Written request: Lay out the lines as a JSON list of strings, one string per line and no blank lines, beginning at the line that has "Click the range picker wand icon" and stopping after the line that has "point(952,92)".

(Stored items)

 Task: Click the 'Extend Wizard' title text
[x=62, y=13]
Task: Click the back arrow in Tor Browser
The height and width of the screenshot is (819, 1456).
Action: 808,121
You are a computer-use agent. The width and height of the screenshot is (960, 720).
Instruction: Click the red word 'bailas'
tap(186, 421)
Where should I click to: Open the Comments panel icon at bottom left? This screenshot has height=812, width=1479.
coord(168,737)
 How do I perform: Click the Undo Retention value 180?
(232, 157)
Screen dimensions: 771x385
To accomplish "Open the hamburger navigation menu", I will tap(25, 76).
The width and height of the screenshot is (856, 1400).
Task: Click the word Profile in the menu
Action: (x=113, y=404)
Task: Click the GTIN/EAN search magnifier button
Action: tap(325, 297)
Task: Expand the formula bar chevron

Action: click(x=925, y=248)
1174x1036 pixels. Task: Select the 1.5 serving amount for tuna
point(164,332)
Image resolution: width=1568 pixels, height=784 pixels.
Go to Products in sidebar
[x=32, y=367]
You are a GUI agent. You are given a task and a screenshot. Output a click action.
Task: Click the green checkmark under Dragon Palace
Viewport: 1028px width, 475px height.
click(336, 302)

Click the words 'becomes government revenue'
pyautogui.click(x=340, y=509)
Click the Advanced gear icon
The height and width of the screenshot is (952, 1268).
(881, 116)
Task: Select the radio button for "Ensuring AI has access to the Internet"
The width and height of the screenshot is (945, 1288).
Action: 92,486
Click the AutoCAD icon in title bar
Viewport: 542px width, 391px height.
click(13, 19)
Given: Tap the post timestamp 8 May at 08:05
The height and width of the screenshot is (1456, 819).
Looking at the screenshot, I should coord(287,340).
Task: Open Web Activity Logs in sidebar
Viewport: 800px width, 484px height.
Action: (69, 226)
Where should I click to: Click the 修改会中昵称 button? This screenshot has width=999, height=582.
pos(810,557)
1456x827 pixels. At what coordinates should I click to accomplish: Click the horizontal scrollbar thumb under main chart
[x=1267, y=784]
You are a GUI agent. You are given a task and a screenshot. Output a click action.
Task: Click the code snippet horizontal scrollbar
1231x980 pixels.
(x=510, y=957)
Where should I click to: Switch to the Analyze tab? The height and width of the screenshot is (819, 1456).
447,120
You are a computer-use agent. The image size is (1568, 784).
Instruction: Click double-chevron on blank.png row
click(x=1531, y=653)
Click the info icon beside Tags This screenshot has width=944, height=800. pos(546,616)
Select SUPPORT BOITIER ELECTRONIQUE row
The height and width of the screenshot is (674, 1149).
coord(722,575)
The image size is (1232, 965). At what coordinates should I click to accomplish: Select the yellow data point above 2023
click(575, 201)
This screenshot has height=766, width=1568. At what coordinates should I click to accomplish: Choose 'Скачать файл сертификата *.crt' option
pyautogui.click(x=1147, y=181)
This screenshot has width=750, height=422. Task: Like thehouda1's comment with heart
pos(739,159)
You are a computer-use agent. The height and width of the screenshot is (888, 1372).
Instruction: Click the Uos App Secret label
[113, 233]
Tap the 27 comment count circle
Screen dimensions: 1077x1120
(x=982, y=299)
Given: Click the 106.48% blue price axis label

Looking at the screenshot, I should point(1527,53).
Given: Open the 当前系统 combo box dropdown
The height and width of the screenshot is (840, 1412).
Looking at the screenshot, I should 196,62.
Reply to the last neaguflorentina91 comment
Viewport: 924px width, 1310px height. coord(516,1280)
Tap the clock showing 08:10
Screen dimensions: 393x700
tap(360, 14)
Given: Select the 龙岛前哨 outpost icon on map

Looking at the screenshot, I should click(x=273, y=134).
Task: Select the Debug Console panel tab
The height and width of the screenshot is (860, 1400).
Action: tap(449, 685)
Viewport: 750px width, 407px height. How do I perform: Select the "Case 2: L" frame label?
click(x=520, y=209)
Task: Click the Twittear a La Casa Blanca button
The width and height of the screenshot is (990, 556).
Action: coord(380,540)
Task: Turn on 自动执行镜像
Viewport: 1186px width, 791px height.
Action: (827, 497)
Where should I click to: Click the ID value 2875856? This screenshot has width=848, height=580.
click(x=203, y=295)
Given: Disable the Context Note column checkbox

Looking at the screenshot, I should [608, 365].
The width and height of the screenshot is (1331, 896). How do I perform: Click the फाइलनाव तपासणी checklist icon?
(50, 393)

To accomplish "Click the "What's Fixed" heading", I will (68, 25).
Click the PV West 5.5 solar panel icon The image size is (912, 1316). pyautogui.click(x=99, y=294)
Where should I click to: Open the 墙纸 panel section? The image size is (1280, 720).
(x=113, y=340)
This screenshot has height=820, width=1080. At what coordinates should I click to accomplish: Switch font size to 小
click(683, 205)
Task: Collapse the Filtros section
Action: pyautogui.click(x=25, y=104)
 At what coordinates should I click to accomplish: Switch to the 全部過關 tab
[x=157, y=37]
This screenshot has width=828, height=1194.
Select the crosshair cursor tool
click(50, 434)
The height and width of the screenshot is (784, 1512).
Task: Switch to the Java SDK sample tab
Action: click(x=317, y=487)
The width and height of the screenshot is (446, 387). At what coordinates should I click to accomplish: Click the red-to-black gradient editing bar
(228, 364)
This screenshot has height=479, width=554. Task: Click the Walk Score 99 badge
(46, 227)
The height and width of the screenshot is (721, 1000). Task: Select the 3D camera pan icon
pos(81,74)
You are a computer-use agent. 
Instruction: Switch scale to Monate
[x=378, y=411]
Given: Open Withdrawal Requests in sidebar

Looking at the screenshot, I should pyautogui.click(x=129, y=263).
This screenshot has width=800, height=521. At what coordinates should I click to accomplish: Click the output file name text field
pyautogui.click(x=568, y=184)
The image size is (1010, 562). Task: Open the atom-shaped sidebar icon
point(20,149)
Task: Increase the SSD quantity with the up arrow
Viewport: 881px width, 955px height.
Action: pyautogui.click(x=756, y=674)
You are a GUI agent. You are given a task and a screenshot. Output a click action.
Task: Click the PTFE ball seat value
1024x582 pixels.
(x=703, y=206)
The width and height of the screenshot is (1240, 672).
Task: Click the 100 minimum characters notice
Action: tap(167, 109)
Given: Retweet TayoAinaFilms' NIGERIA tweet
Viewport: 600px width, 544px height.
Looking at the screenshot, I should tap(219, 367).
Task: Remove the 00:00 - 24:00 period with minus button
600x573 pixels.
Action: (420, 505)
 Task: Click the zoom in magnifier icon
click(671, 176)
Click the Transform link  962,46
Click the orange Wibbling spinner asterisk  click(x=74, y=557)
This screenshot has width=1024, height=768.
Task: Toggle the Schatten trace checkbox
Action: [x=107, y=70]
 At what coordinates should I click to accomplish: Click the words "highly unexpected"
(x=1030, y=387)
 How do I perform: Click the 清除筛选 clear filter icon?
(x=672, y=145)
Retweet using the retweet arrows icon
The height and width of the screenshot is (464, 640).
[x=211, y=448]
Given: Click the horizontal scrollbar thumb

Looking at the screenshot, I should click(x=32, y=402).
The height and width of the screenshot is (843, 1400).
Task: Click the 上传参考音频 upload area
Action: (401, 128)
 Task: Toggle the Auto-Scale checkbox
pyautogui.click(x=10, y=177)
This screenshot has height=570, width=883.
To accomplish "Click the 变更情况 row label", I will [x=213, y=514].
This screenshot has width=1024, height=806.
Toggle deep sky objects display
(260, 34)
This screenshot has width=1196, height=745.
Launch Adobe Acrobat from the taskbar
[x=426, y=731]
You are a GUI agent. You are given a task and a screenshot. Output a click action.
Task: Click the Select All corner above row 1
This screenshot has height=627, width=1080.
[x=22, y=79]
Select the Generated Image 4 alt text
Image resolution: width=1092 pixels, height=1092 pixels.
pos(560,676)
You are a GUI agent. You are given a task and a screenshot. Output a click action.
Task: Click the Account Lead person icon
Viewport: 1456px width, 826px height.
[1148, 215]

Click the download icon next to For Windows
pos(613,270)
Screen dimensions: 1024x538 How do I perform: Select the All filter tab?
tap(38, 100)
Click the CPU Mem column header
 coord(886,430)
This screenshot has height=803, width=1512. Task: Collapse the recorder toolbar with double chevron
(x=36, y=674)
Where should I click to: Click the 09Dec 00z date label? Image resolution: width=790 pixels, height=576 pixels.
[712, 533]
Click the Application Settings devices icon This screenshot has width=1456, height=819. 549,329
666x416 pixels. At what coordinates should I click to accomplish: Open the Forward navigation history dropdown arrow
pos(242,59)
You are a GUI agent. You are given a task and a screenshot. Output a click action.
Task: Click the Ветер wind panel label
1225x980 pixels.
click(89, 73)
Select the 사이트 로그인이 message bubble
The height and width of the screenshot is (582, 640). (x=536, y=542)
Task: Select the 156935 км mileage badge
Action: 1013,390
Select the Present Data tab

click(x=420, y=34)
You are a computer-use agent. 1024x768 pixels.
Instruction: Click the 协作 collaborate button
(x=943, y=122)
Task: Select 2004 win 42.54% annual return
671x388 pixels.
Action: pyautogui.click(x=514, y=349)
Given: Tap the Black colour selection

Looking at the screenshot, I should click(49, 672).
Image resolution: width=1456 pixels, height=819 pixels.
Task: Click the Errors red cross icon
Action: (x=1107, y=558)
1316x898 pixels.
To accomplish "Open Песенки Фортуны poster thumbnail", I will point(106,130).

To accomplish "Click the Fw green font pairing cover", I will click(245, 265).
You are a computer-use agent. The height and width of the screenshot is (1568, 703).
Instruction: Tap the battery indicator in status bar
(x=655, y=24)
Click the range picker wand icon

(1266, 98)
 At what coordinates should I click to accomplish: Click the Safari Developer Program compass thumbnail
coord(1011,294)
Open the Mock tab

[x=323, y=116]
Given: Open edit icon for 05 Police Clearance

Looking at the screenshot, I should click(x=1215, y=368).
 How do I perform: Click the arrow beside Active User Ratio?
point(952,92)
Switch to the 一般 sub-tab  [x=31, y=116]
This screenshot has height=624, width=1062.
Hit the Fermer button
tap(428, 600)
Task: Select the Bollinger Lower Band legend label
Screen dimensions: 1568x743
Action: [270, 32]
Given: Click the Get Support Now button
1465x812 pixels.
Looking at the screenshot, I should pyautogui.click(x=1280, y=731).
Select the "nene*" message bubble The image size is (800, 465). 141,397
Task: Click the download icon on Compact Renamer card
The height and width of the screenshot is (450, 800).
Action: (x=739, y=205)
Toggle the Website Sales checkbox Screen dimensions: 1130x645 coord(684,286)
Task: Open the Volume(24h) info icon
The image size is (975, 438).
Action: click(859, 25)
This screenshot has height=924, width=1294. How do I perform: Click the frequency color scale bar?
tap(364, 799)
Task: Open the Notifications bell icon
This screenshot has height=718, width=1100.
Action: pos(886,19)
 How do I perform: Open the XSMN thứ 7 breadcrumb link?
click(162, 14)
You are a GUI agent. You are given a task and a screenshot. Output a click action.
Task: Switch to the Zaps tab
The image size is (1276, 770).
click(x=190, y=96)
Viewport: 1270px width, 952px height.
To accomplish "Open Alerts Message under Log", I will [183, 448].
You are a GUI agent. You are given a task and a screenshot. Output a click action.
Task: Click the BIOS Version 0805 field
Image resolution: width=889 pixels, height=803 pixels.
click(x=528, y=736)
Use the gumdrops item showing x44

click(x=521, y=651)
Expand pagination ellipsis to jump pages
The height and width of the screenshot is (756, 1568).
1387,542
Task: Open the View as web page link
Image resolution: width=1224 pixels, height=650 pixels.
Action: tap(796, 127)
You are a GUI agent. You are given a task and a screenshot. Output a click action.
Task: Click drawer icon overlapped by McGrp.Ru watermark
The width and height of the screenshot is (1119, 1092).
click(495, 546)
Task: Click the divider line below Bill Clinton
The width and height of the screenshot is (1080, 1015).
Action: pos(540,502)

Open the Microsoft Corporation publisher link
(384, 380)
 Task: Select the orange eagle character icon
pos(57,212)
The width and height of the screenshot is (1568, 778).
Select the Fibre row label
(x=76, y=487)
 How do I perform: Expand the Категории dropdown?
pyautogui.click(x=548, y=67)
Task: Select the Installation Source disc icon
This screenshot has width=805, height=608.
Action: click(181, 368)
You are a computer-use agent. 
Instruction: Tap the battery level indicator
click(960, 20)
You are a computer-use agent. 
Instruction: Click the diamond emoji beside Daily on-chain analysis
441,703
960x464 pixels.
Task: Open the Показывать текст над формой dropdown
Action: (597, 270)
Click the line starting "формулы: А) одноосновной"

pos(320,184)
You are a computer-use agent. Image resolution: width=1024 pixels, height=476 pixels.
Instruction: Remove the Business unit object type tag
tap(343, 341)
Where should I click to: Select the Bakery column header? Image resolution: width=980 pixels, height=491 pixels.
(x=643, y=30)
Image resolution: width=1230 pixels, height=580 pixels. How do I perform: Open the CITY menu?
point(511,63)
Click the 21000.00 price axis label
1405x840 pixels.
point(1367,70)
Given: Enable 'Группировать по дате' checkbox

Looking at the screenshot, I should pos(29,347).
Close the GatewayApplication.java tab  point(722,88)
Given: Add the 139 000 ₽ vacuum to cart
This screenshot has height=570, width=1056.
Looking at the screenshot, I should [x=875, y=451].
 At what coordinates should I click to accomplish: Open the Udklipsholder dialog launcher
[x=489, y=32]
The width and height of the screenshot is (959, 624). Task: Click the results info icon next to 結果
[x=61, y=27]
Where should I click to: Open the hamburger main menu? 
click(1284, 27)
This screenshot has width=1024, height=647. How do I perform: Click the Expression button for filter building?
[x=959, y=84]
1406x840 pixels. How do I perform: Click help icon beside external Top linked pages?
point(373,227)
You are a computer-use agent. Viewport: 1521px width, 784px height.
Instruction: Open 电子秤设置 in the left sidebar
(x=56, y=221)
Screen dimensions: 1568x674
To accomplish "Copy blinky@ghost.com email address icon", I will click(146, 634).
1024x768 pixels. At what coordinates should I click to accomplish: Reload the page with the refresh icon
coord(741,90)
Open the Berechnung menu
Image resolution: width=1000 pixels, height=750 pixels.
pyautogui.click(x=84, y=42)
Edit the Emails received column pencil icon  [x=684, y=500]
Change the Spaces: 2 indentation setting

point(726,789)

Exercise solution:
[
  "Click the range picker wand icon",
  "(1266, 98)",
  " At what coordinates should I click to accomplish: Click the Safari Developer Program compass thumbnail",
  "coord(1011,294)",
  "Open the Mock tab",
  "[x=323, y=116]",
  "Given: Open edit icon for 05 Police Clearance",
  "Looking at the screenshot, I should click(x=1215, y=368).",
  " How do I perform: Click the arrow beside Active User Ratio?",
  "point(952,92)"
]